Now the statistics and empirical knowledge indicate that wolf introduction has had damaging results on game herds across a broad landscape. People who had a vested interest in hunting from bullet sellers, guides, meat cutters, are being impacted. That is just another business in rural America being sliced from our economy, another thin slice of the economic salami, and when you add them all up, the slice pile is now much larger than the salami, which has grown noticeably small. The small salami is our collective economy, as the slices to out sourcing, environmental shut downs, the welfare state, unsupportable wages and benefits, myriad governmental decisions "to protect" the people have kept on slicing the salami. Somehow, we have to grow the salami. Find jobs, create jobs, and demand that people find ways other than the State to support themselves. I saw a story on a small effort to put the unemployed to work in ag in harvest season, and the effective placement rate was 3% of the open jobs taken by American citizens not of Hispanic origin. The illegal alien is doing the work Americans will not. And I can imagine that is true in other fields than agriculture. Our culture of welfare is a better way of life than third world residents ever had, so why work when you can live, stay warm and dry, and eat, all provided by Progressives seeking votes?? And, you don't have to pay to send your kids to school or see the doctor. How much better can it get???
We have exported our older workforce jobs. To nations with a large young workforce. Over 50 and you will most likely never find another job that utilizes your experience and education. There is a young third world person, with education, to do that job. In India, there are more kids in talented and gifted programs than there are kids on school in the United States. I say that because my experience with ranching families is that they send their kids to college, if only because the ranch can support but one family at a time. The kids have to get educated to be able to support themselves. That public land rancher is producing calves for the feed lot and students for the university and our educated work force. Look at who leads in this country and you find ranch kids like Sandra Day O'Conner, Bruce Babbitt, Montana Governor Schweitzer, and many, many others. I would defend ranching as an incubator for future leadership in this country, all based on the stark reality that the ranch can only support one family at a time, and so the ranch families have to educate their kids to thrive elsewhere. The work ethic, the goal oriented mindset, all work to produce a pretty good kid for the country, the ranch kid. Of course, the trust puppy types who so hate ranchers must know that for every rancher, there is a couple or more of his or her kids working elsewhere just as hard as mom and pop.

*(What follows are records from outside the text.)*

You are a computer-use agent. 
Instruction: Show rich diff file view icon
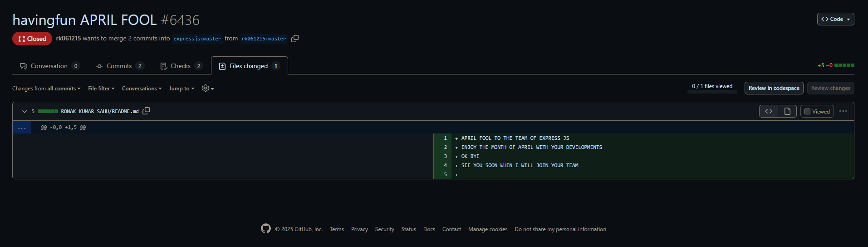click(787, 111)
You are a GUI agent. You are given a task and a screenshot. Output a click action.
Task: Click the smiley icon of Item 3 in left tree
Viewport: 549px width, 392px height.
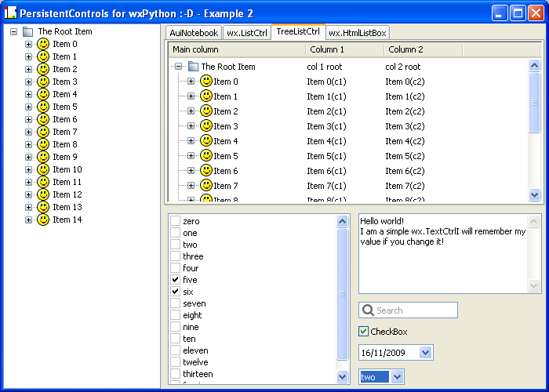[43, 82]
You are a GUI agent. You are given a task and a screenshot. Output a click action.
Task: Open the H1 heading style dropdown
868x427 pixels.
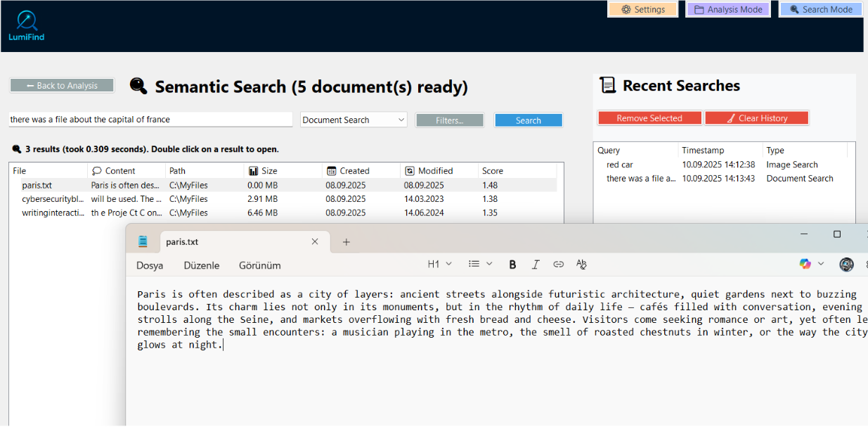pos(439,264)
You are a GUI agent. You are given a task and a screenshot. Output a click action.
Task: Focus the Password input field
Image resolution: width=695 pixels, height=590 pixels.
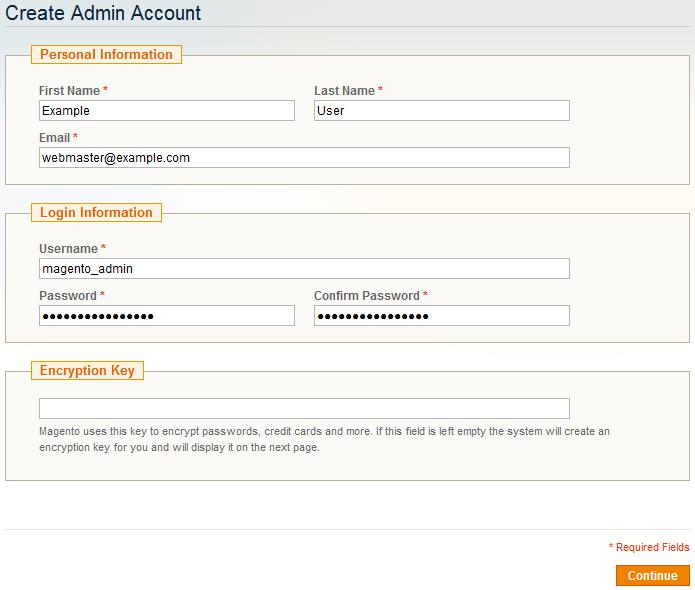167,316
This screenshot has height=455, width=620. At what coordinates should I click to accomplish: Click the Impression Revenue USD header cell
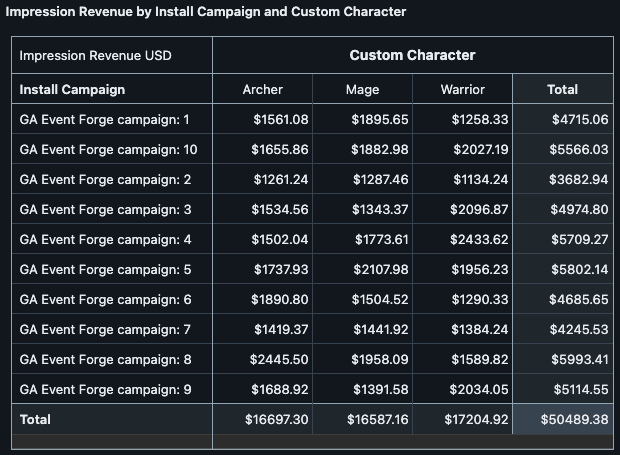click(x=95, y=55)
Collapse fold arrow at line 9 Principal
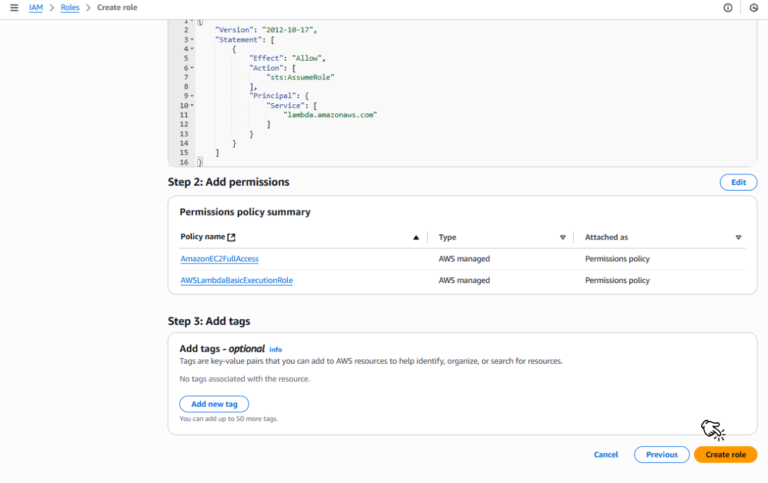The width and height of the screenshot is (768, 483). 191,96
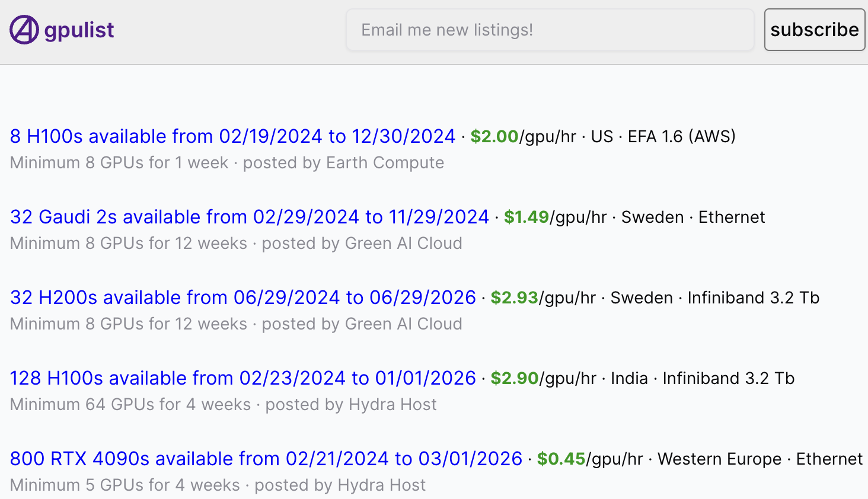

And God knows America is always in dire need of goal oriented, hard working young people to try and keep our American ball in the air...if that is still possible. Tomorrow we will find out our direction for the next couple of years.
Us Westerners have all this public land, and we actually have a huge rock on our backs to pack, as all the benefit now is amenity and sensibility based, on the cheap. So our local taxes have to pay the cost of roads to the USFS land, the courts n which trespassers get cited, the schools the Gummint kids go to, and all the rest of the local public costs.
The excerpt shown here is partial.